End products, such as window contacts, can be switched from standard to secure mode for an enhanced security level to meet specific requirements of new application fields, such as monitoring, metering or alert sensor systems.
The security mode was added to the following sensor modules in 868 MHz for Europe: STM 330 and STM 331 temperature sensor modules, STM 320 and STM 329 magnet contact transmitter modules as well as the STM 250 OEM window contact. They complete the already available TCM 310 transceiver module running EnOcean Link as security middleware for gateways and the encrypted PTM 215/PTM 335 switch modules.
From April the EnOcean standard 868 MHz sensor modules will include the optional functionality of enhanced security mechanisms. Shipped in standard mode, the encrypted data transmission can be activated by simply pressing the learn button for ten seconds. Without any change in product design, OEMs can now offer devices that give customers the choice whether they want to use enhanced security features from the very beginning or at a later stage. If needed, the security mode can be deactivated by pressing and holding the learn button again. Also a receiver that decodes encrypted telegrams can still process standard telegrams enabling OEMs to effortlessly include enhanced data security in their existing EnOcean-based portfolio.

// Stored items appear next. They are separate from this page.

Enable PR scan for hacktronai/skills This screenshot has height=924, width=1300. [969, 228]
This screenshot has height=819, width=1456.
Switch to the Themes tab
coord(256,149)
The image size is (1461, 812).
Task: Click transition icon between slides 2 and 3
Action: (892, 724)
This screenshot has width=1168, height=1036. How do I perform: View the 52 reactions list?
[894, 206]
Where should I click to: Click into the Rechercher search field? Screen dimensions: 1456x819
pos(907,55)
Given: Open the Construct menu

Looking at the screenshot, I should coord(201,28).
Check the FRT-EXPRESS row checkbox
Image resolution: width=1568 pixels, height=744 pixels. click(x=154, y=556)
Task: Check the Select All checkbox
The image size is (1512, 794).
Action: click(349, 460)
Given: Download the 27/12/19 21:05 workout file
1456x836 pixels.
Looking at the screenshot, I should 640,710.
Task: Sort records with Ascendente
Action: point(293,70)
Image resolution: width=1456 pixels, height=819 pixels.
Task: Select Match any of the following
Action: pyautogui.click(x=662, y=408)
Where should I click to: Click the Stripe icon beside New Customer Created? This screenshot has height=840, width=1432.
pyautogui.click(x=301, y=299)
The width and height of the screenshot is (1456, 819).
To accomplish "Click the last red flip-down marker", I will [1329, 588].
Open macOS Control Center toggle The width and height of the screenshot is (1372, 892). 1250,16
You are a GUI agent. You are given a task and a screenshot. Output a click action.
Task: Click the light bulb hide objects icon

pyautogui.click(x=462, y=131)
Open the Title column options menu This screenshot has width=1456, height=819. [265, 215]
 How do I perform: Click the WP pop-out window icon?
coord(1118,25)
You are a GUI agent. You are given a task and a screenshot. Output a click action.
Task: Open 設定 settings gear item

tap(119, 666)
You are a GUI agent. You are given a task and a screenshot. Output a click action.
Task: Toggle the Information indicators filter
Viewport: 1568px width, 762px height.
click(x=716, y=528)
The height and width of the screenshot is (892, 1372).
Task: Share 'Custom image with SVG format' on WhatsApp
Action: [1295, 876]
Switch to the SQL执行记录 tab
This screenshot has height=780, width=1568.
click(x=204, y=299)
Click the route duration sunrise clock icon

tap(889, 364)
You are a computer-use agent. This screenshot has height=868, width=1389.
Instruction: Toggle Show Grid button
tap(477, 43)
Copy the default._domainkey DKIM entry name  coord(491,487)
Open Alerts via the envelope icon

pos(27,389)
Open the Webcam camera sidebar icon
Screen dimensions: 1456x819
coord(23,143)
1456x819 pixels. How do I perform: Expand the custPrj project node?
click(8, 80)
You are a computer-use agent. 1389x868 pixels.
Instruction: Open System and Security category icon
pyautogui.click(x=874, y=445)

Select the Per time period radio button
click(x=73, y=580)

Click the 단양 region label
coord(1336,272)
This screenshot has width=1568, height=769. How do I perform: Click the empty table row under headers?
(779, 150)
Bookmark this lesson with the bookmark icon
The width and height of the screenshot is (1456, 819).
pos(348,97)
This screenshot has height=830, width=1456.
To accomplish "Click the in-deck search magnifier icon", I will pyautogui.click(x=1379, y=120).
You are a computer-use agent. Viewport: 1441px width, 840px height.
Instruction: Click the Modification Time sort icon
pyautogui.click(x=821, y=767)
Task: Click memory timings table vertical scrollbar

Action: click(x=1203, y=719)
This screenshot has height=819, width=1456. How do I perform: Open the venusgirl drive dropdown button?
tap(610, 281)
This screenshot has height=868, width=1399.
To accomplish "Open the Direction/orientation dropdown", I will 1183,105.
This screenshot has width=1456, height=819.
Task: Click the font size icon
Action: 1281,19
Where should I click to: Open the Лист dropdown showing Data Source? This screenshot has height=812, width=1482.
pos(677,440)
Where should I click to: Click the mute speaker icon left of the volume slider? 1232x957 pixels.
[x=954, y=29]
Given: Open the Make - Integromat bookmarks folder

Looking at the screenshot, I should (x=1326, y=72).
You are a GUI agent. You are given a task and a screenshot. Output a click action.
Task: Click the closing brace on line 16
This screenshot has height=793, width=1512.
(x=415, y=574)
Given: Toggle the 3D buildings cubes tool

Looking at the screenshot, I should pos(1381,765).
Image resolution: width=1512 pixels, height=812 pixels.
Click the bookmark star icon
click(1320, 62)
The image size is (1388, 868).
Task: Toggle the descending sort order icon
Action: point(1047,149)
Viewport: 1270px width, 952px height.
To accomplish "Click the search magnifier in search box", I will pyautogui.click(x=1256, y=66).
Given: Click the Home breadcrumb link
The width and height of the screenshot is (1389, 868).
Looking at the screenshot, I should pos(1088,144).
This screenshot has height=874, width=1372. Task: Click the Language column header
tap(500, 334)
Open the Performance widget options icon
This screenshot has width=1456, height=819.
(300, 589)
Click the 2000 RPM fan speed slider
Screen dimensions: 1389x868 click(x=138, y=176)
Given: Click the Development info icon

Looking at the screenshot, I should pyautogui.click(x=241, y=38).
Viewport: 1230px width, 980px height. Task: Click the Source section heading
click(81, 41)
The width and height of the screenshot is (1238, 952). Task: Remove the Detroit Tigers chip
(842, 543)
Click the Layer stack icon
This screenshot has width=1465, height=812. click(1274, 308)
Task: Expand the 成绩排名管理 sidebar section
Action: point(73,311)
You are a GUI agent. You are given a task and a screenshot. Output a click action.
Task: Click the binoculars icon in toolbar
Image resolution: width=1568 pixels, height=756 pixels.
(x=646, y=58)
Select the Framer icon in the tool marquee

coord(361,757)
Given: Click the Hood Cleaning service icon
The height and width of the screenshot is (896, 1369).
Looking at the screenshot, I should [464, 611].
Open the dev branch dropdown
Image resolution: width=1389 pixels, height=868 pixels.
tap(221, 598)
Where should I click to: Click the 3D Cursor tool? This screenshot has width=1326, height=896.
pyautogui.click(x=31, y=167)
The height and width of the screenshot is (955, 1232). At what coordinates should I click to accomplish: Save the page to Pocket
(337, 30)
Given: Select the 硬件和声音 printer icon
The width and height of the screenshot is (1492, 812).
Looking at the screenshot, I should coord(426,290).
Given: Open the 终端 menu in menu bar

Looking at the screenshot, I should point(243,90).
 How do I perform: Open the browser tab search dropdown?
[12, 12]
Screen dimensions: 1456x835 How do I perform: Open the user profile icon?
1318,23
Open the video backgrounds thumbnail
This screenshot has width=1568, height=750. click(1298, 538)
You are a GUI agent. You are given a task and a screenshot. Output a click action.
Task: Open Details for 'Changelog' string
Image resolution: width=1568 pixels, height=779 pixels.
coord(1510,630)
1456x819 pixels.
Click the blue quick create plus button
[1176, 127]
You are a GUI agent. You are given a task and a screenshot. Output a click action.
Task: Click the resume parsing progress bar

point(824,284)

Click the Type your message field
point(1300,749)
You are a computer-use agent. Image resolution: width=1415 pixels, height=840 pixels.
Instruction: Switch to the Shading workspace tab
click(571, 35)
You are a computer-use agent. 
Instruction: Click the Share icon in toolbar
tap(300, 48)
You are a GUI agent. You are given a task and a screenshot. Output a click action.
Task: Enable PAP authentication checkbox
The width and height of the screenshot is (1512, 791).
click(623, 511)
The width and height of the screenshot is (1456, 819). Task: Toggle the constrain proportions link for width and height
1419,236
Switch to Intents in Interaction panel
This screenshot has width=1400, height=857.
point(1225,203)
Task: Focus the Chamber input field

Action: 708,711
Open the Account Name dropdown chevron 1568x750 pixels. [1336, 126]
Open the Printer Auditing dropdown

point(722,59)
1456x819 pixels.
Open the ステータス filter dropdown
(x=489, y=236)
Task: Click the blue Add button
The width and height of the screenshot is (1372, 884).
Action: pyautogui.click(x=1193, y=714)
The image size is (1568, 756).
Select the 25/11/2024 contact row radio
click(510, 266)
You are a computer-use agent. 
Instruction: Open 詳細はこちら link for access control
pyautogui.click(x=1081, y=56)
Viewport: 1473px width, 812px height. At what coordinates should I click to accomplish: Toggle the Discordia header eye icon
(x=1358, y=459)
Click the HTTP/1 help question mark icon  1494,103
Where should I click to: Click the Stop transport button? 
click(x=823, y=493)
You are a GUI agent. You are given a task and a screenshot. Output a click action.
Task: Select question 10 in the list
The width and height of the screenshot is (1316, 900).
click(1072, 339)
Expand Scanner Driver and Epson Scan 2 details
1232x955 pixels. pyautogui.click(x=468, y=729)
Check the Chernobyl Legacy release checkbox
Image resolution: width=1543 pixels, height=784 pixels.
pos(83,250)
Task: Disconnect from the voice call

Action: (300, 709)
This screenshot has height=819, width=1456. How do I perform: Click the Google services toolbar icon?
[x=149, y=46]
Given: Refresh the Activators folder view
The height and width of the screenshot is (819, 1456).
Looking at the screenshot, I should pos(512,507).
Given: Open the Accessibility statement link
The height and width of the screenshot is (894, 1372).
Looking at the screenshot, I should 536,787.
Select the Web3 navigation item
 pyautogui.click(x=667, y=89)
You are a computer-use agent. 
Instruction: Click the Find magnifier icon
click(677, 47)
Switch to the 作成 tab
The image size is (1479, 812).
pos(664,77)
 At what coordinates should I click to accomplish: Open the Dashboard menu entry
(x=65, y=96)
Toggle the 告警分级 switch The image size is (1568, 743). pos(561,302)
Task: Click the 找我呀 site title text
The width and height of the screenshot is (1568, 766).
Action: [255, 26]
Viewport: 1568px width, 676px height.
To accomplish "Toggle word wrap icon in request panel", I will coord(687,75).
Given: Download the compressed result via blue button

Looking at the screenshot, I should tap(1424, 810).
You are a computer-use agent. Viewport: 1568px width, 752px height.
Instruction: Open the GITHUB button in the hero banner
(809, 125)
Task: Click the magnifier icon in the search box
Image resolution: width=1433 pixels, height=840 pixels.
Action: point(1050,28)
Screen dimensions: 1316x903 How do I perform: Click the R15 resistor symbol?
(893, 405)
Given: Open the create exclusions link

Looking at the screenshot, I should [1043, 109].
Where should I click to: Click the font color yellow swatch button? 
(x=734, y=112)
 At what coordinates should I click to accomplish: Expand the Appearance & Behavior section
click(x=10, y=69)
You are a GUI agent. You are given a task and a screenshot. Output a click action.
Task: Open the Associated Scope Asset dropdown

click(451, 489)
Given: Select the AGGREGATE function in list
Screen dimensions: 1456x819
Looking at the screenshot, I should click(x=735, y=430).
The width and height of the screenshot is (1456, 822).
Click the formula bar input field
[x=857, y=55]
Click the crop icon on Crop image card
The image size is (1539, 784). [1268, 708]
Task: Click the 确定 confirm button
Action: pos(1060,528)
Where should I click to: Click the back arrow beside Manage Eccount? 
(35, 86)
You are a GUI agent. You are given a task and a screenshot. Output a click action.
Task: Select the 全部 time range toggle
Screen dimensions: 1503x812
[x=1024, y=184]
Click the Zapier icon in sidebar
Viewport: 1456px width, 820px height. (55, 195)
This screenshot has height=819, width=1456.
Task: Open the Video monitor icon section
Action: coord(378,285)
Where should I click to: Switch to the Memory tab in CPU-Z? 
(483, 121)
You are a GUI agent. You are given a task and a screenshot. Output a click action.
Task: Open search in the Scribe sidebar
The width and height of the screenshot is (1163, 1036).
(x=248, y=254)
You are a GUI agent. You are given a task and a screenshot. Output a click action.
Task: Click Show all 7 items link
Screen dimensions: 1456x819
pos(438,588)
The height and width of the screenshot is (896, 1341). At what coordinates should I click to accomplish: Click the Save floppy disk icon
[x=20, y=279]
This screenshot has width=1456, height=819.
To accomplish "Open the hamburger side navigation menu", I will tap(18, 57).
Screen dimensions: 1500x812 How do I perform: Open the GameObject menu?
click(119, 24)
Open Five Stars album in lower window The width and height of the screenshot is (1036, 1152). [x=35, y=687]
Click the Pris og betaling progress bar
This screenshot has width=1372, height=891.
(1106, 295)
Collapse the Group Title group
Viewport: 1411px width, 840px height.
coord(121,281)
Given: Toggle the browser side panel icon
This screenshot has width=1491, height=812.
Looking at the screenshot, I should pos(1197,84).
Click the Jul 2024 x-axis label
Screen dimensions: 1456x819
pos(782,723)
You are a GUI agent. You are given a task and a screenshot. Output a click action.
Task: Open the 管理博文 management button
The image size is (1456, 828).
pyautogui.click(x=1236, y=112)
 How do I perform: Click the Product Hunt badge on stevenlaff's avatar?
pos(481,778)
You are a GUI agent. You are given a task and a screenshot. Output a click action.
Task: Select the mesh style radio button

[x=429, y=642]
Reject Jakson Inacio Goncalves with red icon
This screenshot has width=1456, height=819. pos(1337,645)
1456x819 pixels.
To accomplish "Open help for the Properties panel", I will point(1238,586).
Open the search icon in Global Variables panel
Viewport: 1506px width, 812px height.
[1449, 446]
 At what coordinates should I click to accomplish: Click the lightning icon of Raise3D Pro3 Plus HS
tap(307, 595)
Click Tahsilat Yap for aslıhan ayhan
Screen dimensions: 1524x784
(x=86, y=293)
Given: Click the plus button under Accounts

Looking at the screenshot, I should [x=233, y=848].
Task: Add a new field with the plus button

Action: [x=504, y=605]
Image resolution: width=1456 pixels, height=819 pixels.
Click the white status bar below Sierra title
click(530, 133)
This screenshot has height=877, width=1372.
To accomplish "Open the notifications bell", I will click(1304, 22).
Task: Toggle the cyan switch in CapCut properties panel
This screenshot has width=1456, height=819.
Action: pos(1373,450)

The enhanced security features add to the 32-bit identification number (ID) of the standard modules which cannot be changed or copied and therefore protect against duplication. This authentication method already offers field-proven secure and reliable communication in building automation. For applications requesting additional data security, the security mode protects battery-less wireless communication with enhanced security measures to prevent replay or eaves-dropping attacks and forging of messages.
One feature is a maximum 24-bit rolling code (RC) incremented with each telegram which is used to calculate a maximum 32-bit cypher-based message authentication code (CMAC). The CMAC uses the AES 128 encryption algorithm. Another mechanism is the encryption of data packets by the transmitter. The data is encrypted using the AES algorithm with a 128-bit key.